"Não podemos estigmatizar os que têm dúvidas legítimas sobre as vacinas"

'Não podemos estigmatizar os que têm dúvidas legítimas sobre as vacinas'
Diogo Barreto 28 de novembro de 2021

As novas restrições e a necessidade de uma terceira dose da vacina levaram milhares de manifestantes às ruas um pouco por toda a Europa. Psicólogo considera que se deve adoptar uma postura conciliadora.

Os casos de covid-19 continuam a aumentar um pouco por toda a Europa naquela que é já considerada a quinta vaga da doença no continente. E com o regresso dos casos, muitos estados procuram reintroduzir medidas restritivas para travar o avanço da doença. Mas estas novas medidas têm sido recebidas de forma menos enfáticas do que as anteriormente impostas e dezenas de milhares de manifestantes têm saído à rua para protestar contra as mesmas em vários países europeus, como Alemanha, Irlanda do Norte, Croácia, Países Baixos e Bélgica. Por enquanto, Portugal continua a passar ao lado destas manifestações e a ter restrições mais leves. 
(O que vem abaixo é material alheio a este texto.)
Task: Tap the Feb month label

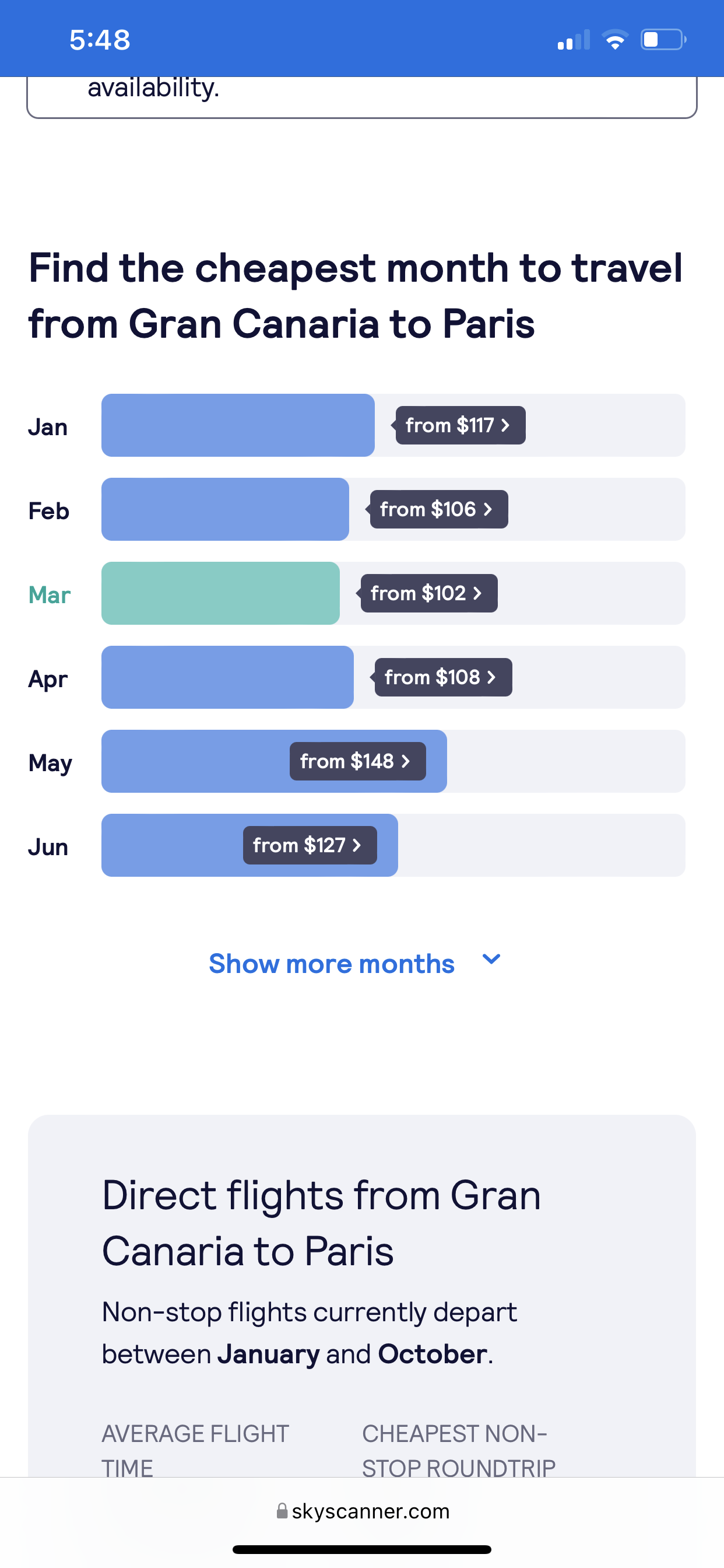Action: click(x=48, y=510)
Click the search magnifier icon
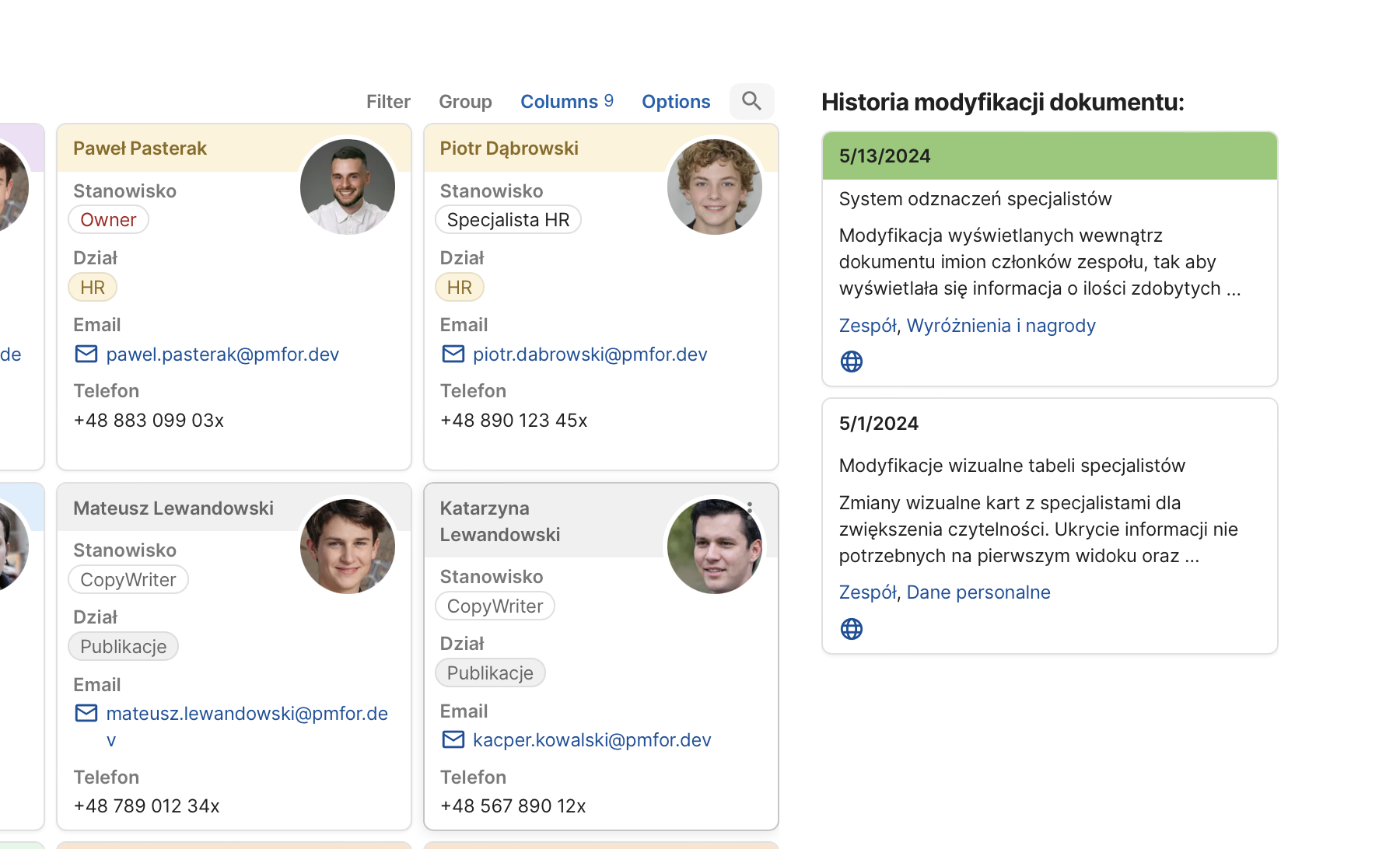Screen dimensions: 1400x849 coord(751,101)
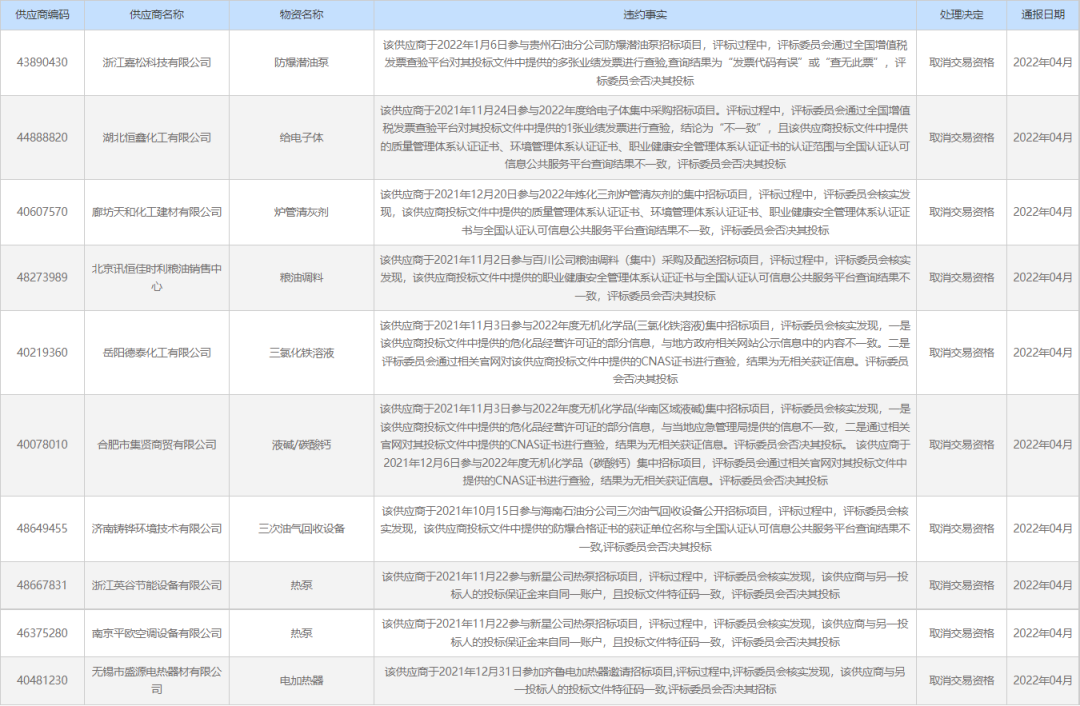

O psicólogo Tiago Pereira reforça, em declarações à SÁBADO, que neste momento já não são apenas os negacionistas da pandemia que se manifestam. "Assistimos a muitas pessoas que reconhecem o perigo da pandemia e até se vacinaram, mas que chegaram a um estado de saturação pandémico que os leva a procurarem demonstrar a sua indignação. Mas não podemos dizer que se tratam de negacionistas", explica.

O fim-de-semana passado, em Bruxelas, dezenas de milhares de pessoas saíram à rua para se manifestarem contra as novas regras, tendo os protestos terminado em conflitos violentos. A manifestação que viu mais de 30 mil pessoas sair à rua começou junto à sede do Parlamento Europeu. Ao fim de algumas horas, a contestação tornou-se violenta, com a polícia a intervir, recorrendo a canhões de água. Cerca de 40 pessoas foram detidas e pelo menos três agentes da polícia ficaram feridos. Mas os protestos deste fim-de-semana não se ficaram pela Bélgica. Países Baixos, Croácia, Áustria e Suíça foram palco de manifestações contra restrições, bem como a Itália.